Thats what I thought back to the drawing board me thinks.


----------



## BenjaminBoaz (Jan 6, 2006)

Young pacmans maybe? I have a pair of tomato frogs in one, bit small I know but they seem happy, well fed and kept clean. What about a pair of darts you could get the 30x30x45 high. Some reed frogs maybe?


----------



## matt_mcmahon77 (Dec 3, 2009)

animalstorey said:


> Young pacmans maybe? I have a pair of tomato frogs in one, bit small I know but they seem happy, well fed and kept clean. What about a pair of darts you could get the 30x30x45 high. Some reed frogs maybe?


Every single one of these species apart from the reed frogs will only be able to stay in there while they are small juveniles. darts require a lot more space than people think. A pac man will out grow it VERY quickly. How large are the tomato frogs you have in there because thats a tiny amount of space for two ground dwelling frogs.

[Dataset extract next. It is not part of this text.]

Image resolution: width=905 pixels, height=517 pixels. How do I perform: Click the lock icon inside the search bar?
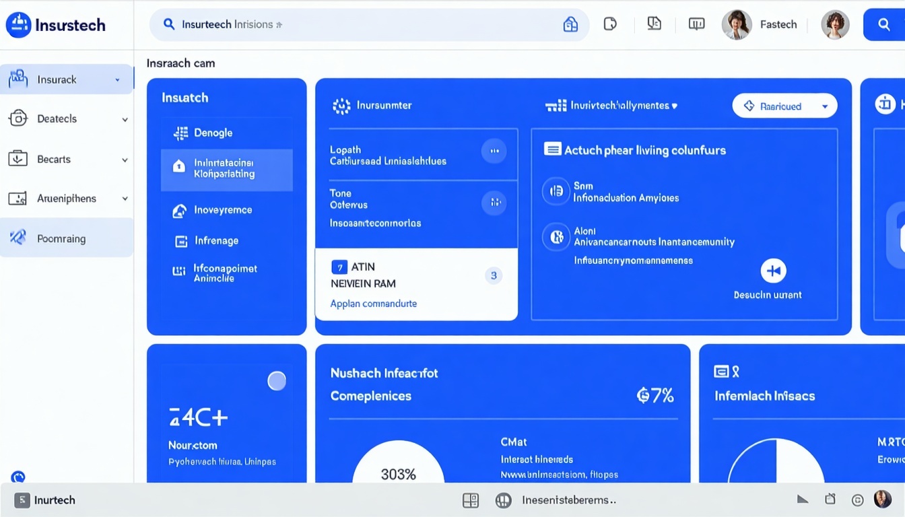pos(570,24)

You could get a pair of reeds in there but beware they may be small but VERY loud:2thumb:


----------



## vitticeptus (Jul 16, 2008)

I have a horned frog,greys tree frogs and green tree frogs already and they are all way too big for a 30x30.I have kept reed frogs before also but in 30x30x45 and yes they are noisy.I dont quite have the height required for the 45s to fit in.Maybe some small gecko species instead.......


----------



## BenjaminBoaz (Jan 6, 2006)

30x30 are fine for growing stuff on so was trying to give him some ideas for short term. A pacman would be good for 12'months. 
I've kept amphibians for 18 years and have breed many species of afrixalis and hyperolius that haven't been bred in captivity back in the 1990s. They are noisy and large groups do best for breeding in large planted vivs. One or two may be ok if it's a small Sp. And three sides are covered. I have a pair of darts in a 30x30 and they are fine with live plants to climb on. If he gets babies they will be perfectly fine for 12-18 months and can be moved into something else as required. 
My tomatoes are full grown. I know they could do with a larger viv. However they spend a lot of time hidden and at night like to climb and sit on the fake vine that's in with them. Once fed they burrow and hide again. They will be getting a larger viv in time, redoing some of the reptile room.


----------



## BenjaminBoaz (Jan 6, 2006)

What ever you decide people on here are still going to say 30x30 are too small and Lizard species are often more energetic than many frogs.


----------



## BenjaminBoaz (Jan 6, 2006)

are u happy froggie? Yes, frogoff!









This was set up for some young dendros. Not the best set up but they loved it and within 2 months the plants grew really well as did the frogs and Had no problem finding food. The two have now been put into a 30x30x45 which is well planted and they are happy, feeding, climbing etc.


----------



## matt_mcmahon77 (Dec 3, 2009)

animalstorey said:


> 30x30 are fine for growing stuff on so was trying to give him some ideas for short term. A pacman would be good for 12'months.
> I've kept amphibians for 18 years and have breed many species of afrixalis and hyperolius that haven't been bred in captivity back in the 1990s. They are noisy and large groups do best for breeding in large planted vivs. One or two may be ok if it's a small Sp. And three sides are covered. I have a pair of darts in a 30x30 and they are fine with live plants to climb on. If he gets babies they will be perfectly fine for 12-18 months and can be moved into something else as required.
> My tomatoes are full grown. I know they could do with a larger viv. However they spend a lot of time hidden and at night like to climb and sit on the fake vine that's in with them. Once fed they burrow and hide again. They will be getting a larger viv in time, redoing some of the reptile room.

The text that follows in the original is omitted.